• [Provided data]
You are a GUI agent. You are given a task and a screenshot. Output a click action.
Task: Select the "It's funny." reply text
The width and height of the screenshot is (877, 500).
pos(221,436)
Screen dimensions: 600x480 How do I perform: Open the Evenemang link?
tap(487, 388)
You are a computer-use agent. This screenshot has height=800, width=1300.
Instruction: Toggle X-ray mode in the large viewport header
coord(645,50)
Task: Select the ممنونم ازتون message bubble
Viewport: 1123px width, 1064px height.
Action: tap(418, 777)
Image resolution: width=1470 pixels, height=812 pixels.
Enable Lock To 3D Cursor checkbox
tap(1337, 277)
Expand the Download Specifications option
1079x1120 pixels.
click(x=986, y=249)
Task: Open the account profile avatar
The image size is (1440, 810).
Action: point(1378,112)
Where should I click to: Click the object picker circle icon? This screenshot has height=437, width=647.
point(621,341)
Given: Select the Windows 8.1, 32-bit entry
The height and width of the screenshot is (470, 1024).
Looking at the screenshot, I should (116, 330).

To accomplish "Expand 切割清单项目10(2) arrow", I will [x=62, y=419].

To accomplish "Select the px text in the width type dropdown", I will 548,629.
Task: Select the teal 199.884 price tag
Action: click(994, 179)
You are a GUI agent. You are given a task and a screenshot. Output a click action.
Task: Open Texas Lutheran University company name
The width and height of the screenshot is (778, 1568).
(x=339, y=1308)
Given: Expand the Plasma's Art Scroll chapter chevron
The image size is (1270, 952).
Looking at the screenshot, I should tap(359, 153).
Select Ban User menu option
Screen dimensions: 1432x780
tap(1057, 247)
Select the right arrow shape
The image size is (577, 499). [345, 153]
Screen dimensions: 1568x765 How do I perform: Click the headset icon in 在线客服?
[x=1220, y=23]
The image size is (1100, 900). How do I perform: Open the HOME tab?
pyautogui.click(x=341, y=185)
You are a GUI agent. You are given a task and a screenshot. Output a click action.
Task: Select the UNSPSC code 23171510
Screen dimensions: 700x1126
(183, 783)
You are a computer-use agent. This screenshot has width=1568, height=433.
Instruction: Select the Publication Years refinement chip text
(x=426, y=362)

• [Task prompt]
Repeat each line of the data above, exactly as it appears, from the first through the line that contains "Task: Open Texas".

• [Completed task]
You are a GUI agent. You are given a task and a screenshot. Output a click action.
Task: Select the "It's funny." reply text
The width and height of the screenshot is (877, 500).
pos(221,436)
Screen dimensions: 600x480 How do I perform: Open the Evenemang link?
tap(487, 388)
You are a computer-use agent. This screenshot has height=800, width=1300.
Instruction: Toggle X-ray mode in the large viewport header
coord(645,50)
Task: Select the ممنونم ازتون message bubble
Viewport: 1123px width, 1064px height.
Action: tap(418, 777)
Image resolution: width=1470 pixels, height=812 pixels.
Enable Lock To 3D Cursor checkbox
tap(1337, 277)
Expand the Download Specifications option
1079x1120 pixels.
click(x=986, y=249)
Task: Open the account profile avatar
The image size is (1440, 810).
Action: point(1378,112)
Where should I click to: Click the object picker circle icon? This screenshot has height=437, width=647.
point(621,341)
Given: Select the Windows 8.1, 32-bit entry
The height and width of the screenshot is (470, 1024).
Looking at the screenshot, I should (116, 330).

To accomplish "Expand 切割清单项目10(2) arrow", I will [x=62, y=419].

To accomplish "Select the px text in the width type dropdown", I will 548,629.
Task: Select the teal 199.884 price tag
Action: click(994, 179)
You are a GUI agent. You are given a task and a screenshot. Output a click action.
Task: Open Texas Lutheran University company name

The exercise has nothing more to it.